### What you are asked to do
The full data, repeated exactly, is the only answer needed.

### Available data
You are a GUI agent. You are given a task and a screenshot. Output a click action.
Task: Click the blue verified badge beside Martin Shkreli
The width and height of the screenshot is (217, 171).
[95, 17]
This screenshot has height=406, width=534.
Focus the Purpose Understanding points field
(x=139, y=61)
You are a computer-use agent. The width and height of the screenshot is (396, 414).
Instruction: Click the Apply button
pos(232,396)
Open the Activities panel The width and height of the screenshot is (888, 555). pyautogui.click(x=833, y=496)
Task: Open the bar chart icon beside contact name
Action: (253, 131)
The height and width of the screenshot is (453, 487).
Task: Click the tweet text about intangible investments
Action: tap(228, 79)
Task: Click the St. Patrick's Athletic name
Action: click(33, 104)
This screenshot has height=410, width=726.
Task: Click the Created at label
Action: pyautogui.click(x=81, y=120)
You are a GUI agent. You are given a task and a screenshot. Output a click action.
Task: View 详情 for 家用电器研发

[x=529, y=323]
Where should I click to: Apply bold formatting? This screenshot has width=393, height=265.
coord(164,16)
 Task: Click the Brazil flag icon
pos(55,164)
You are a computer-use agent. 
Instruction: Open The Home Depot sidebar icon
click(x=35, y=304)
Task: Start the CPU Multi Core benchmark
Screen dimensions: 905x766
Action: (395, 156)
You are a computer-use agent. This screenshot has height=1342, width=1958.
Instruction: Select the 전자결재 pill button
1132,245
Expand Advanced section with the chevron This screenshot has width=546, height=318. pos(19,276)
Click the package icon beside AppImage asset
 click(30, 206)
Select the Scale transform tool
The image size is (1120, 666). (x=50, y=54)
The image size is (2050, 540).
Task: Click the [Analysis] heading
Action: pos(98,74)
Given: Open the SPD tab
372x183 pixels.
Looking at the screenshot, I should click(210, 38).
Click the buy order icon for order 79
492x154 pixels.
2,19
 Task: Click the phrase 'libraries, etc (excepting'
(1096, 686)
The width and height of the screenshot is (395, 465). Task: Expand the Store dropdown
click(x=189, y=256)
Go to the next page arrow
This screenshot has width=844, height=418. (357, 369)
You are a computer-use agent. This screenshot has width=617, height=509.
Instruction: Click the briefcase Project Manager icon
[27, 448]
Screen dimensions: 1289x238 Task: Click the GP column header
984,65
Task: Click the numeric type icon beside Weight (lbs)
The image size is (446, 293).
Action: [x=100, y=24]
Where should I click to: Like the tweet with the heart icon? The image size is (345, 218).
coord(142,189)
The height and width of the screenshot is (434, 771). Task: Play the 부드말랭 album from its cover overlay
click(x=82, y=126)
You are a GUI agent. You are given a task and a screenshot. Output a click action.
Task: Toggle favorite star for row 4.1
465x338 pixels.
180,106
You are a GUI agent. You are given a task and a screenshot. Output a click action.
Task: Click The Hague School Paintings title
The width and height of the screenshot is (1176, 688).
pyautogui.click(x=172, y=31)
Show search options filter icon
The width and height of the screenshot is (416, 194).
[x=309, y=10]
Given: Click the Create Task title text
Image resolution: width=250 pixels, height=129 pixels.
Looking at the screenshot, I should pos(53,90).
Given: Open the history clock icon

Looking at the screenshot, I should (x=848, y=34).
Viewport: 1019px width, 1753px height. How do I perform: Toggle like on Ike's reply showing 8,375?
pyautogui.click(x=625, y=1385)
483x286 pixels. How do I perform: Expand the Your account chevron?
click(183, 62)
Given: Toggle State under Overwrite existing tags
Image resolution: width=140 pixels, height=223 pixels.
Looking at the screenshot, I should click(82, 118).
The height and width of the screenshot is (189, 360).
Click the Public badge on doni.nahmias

### Output
You are a GUI agent. You are given a task and a screenshot. Output a click action.
Task: Click the blue verified badge beside Martin Shkreli
The width and height of the screenshot is (217, 171).
[95, 17]
This screenshot has height=406, width=534.
Focus the Purpose Understanding points field
(x=139, y=61)
You are a computer-use agent. The width and height of the screenshot is (396, 414).
Instruction: Click the Apply button
pos(232,396)
Open the Activities panel The width and height of the screenshot is (888, 555). pyautogui.click(x=833, y=496)
Task: Open the bar chart icon beside contact name
Action: (253, 131)
The height and width of the screenshot is (453, 487).
Task: Click the tweet text about intangible investments
Action: tap(228, 79)
Task: Click the St. Patrick's Athletic name
Action: click(33, 104)
This screenshot has height=410, width=726.
Task: Click the Created at label
Action: pyautogui.click(x=81, y=120)
You are a GUI agent. You are given a task and a screenshot. Output a click action.
Task: View 详情 for 家用电器研发

[x=529, y=323]
Where should I click to: Apply bold formatting? This screenshot has width=393, height=265.
coord(164,16)
 Task: Click the Brazil flag icon
pos(55,164)
You are a computer-use agent. 
Instruction: Open The Home Depot sidebar icon
click(x=35, y=304)
Task: Start the CPU Multi Core benchmark
Screen dimensions: 905x766
Action: (395, 156)
You are a computer-use agent. This screenshot has height=1342, width=1958.
Instruction: Select the 전자결재 pill button
1132,245
Expand Advanced section with the chevron This screenshot has width=546, height=318. pos(19,276)
Click the package icon beside AppImage asset
 click(30, 206)
Select the Scale transform tool
The image size is (1120, 666). (x=50, y=54)
The image size is (2050, 540).
Task: Click the [Analysis] heading
Action: pos(98,74)
Given: Open the SPD tab
372x183 pixels.
Looking at the screenshot, I should click(210, 38).
Click the buy order icon for order 79
492x154 pixels.
2,19
 Task: Click the phrase 'libraries, etc (excepting'
(1096, 686)
The width and height of the screenshot is (395, 465). Task: Expand the Store dropdown
click(x=189, y=256)
Go to the next page arrow
This screenshot has width=844, height=418. (357, 369)
You are a computer-use agent. This screenshot has width=617, height=509.
Instruction: Click the briefcase Project Manager icon
[27, 448]
Screen dimensions: 1289x238 Task: Click the GP column header
984,65
Task: Click the numeric type icon beside Weight (lbs)
The image size is (446, 293).
Action: [x=100, y=24]
Where should I click to: Like the tweet with the heart icon? The image size is (345, 218).
coord(142,189)
The height and width of the screenshot is (434, 771). Task: Play the 부드말랭 album from its cover overlay
click(x=82, y=126)
You are a GUI agent. You are given a task and a screenshot. Output a click action.
Task: Toggle favorite star for row 4.1
465x338 pixels.
180,106
You are a GUI agent. You are given a task and a screenshot. Output a click action.
Task: Click The Hague School Paintings title
The width and height of the screenshot is (1176, 688).
pyautogui.click(x=172, y=31)
Show search options filter icon
The width and height of the screenshot is (416, 194).
[x=309, y=10]
Given: Click the Create Task title text
Image resolution: width=250 pixels, height=129 pixels.
Looking at the screenshot, I should pos(53,90).
Given: Open the history clock icon

Looking at the screenshot, I should (x=848, y=34).
Viewport: 1019px width, 1753px height. How do I perform: Toggle like on Ike's reply showing 8,375?
pyautogui.click(x=625, y=1385)
483x286 pixels. How do I perform: Expand the Your account chevron?
click(183, 62)
Given: Toggle State under Overwrite existing tags
Image resolution: width=140 pixels, height=223 pixels.
Looking at the screenshot, I should click(82, 118).
The height and width of the screenshot is (189, 360).
Click the Public badge on doni.nahmias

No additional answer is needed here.